Les vitraux d'une ancienne chapelle du Gers ont effectué un long chemin. A leur recherche depuis quelques mois, Jacques Lapart, conservateur des antiquités et objets d'art du Gers, a retrouvé la trace de ces ornements de 4,50 mètres de haut sur 1,60 m de large dans la toute nouvelle cathédrale Notre-dame-du Rosaire, à Doha, capitale du Qatar, inaugurée en 2008…

 

«On y retrouve sur ces vitraux quelques blasons d'archevêques d'Auch que j'ai authentifiés via les archives diocésaines et les archives départementales, nous explique-t-il.

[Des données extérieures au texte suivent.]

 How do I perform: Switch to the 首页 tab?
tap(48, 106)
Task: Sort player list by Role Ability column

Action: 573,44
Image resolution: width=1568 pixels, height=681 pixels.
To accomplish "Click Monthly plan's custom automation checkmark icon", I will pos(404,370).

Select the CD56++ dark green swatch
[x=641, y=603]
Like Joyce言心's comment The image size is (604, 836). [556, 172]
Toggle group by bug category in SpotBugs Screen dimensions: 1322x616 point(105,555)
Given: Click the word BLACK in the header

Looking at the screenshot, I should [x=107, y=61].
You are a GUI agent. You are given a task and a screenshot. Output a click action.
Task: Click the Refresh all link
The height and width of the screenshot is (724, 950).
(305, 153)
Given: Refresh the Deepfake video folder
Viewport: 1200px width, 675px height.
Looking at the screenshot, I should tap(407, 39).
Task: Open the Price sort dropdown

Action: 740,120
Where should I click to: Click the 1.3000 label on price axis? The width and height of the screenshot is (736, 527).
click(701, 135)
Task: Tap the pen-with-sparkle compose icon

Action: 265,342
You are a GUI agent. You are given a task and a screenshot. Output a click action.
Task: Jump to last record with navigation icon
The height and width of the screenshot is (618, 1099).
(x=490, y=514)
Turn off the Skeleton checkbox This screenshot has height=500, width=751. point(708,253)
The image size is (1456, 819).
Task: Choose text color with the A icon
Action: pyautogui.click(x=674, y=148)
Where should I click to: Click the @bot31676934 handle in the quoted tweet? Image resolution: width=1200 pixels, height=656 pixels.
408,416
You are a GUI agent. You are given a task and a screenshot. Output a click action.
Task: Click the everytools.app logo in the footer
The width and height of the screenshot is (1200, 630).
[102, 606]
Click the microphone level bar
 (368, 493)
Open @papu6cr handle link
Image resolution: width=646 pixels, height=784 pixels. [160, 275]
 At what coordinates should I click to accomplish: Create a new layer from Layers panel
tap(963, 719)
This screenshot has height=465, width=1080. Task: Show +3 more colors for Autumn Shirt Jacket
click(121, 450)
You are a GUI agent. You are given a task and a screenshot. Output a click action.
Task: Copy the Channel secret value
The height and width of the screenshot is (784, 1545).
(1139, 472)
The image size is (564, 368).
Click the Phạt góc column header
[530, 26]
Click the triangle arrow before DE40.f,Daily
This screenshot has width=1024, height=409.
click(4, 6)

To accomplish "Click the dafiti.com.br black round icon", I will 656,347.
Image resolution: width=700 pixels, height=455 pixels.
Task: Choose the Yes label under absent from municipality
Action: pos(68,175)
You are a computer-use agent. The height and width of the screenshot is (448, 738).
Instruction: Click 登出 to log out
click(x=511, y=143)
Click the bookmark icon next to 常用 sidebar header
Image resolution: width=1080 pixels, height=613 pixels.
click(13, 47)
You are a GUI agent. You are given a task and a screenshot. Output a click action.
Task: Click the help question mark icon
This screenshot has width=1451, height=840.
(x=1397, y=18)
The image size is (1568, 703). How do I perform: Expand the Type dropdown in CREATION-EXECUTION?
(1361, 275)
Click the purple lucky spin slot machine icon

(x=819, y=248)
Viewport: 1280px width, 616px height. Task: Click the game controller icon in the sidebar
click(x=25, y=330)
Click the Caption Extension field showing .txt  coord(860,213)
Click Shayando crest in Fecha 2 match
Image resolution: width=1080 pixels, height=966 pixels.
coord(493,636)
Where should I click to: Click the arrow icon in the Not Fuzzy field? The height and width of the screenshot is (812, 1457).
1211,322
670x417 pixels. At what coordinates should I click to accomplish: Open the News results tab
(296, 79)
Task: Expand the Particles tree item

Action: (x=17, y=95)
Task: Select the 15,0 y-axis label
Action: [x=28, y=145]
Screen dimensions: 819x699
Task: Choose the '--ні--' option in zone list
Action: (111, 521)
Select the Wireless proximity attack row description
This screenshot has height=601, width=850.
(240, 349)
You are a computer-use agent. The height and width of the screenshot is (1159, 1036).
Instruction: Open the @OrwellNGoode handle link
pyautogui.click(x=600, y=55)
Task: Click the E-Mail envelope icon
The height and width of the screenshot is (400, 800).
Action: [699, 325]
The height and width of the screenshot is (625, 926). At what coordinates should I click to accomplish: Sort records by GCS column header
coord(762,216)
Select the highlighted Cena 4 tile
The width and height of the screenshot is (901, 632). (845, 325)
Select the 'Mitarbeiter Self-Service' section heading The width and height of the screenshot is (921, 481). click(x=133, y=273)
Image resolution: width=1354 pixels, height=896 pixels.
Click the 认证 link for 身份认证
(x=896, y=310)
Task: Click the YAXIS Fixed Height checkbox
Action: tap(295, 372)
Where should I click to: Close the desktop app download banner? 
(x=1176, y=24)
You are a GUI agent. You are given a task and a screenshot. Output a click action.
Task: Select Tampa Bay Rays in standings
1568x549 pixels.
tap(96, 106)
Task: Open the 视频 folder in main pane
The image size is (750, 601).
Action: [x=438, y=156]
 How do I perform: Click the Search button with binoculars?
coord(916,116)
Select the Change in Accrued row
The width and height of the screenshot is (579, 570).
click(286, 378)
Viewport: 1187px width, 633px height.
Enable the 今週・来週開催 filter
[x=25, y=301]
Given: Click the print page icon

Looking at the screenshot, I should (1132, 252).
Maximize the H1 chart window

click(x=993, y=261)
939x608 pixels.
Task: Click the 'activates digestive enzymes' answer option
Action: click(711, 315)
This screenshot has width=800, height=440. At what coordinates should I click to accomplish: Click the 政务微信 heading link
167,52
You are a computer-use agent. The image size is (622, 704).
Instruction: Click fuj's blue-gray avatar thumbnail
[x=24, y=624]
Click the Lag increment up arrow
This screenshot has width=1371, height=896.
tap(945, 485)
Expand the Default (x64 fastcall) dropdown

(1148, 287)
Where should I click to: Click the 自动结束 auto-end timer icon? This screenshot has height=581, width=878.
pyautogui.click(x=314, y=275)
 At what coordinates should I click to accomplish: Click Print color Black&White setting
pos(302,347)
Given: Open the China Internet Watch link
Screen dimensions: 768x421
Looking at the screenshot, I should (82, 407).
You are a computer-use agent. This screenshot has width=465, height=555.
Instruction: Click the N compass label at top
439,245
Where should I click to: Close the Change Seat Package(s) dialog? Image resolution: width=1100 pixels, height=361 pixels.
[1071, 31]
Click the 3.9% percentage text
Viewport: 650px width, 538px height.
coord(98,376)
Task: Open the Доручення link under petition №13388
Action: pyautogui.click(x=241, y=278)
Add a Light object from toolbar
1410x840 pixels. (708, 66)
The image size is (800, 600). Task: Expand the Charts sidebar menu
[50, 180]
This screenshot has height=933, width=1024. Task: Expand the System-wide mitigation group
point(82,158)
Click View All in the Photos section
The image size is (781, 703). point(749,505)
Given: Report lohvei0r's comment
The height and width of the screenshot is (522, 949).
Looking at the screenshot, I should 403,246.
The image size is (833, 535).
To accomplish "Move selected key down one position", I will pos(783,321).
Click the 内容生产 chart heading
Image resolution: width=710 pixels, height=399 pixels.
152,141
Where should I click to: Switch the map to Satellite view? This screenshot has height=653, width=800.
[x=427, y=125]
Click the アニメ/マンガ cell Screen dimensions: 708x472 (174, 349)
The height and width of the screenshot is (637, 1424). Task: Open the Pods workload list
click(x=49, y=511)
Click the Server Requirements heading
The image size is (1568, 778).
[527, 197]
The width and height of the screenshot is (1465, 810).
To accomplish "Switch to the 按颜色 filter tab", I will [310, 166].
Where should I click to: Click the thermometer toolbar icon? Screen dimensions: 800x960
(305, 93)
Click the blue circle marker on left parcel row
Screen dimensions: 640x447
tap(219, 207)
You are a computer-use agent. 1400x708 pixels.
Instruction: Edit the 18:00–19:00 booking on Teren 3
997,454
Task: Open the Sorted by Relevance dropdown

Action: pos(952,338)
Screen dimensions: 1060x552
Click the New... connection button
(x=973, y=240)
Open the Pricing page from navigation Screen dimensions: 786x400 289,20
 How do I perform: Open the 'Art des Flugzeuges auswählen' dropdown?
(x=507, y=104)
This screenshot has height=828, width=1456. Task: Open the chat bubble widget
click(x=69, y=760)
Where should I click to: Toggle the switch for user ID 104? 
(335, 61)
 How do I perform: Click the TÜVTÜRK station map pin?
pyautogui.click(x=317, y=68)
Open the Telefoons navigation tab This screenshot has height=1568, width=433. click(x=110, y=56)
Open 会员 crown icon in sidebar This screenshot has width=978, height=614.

Ce que m'a confirmé l'un de mes anciens élèves, séminariste à Rome, très fort en héraldique (étude des armoiries et des blasons) : il précise que d'autres blasons correspondent à des familles gersoises d'Ursulines qui ont payé les vitraux lors de la construction de la chapelle vers 1870.»

 

Grandes fiertés du patrimoine culturel gersois, les vitraux sont fabriqués par Emile Hirsh, ancien élève d'Eugène Delacroix et grand maître verrier parisien au XIXe siècle. L'orfèvre est également chargé de la restauration des vitraux des cathédrales de Chartres et de La Rochelle, des églises Saint-Séverin et Saint-Thomas d'Aquin à Paris. Appelé à Auch par Viollet-le-Duc dans le cadre de travaux de restauration de la cathédrale, Émile Hirsch y séjourne à la fin des années 1860. C'est à cette période que la congrégation des Ursulines lui commande l'ensemble des vitraux de leur chapelle en construction.
Consacrée le 24 juin 1873 par Mgr de Langalerie (dont on retrouve le blason sur l'un des vitraux de Doha), la chapelle est désacralisée peu après 1905 et sert alors de gymnase aux jeunes filles du collège Carnot situé à proximité.

 

Perdus de vue et en circulation pendant 30 ans
En 1974, la mairie d'Auch décide de faire démolir cette chapelle « vétuste » malgré quelques contestations des habitants, en raison d'une menace d'écroulement. «Il était question que l'on conserve les vitraux, confie Jacques Lapart. Mais en fait l'entrepreneur local basé à Nogaro, une petite ville gasconne, chargé de la démolition embarque tout sans que la municipalité s'en rende compte ! »

 

Récupérés justement par cette entreprise de rénovation, les vitraux sont perdus de vue et circulent pendant plus de 30 ans dans les mains d'antiquaires et d'amateurs d'art religieux. C'est alors qu'un maître verrier béarnais est engagé pour les restaurer à la demande des Qataris désireux de promouvoir le pluralisme religieux en édifiant la première cathédrale catholique de Doha…

 

«Cette histoire est assez rocambolesque, nous confirme le conservateur des antiquités et objets d'art du Gers. Le patrimoine voyage plus que l'on croit… » Et la mairie d'Auch a-t-elle les moyens de récupérer les vitraux ? « C'est impossible, car il s'agit d'une prescription trentenaire ! », conclut-t-il.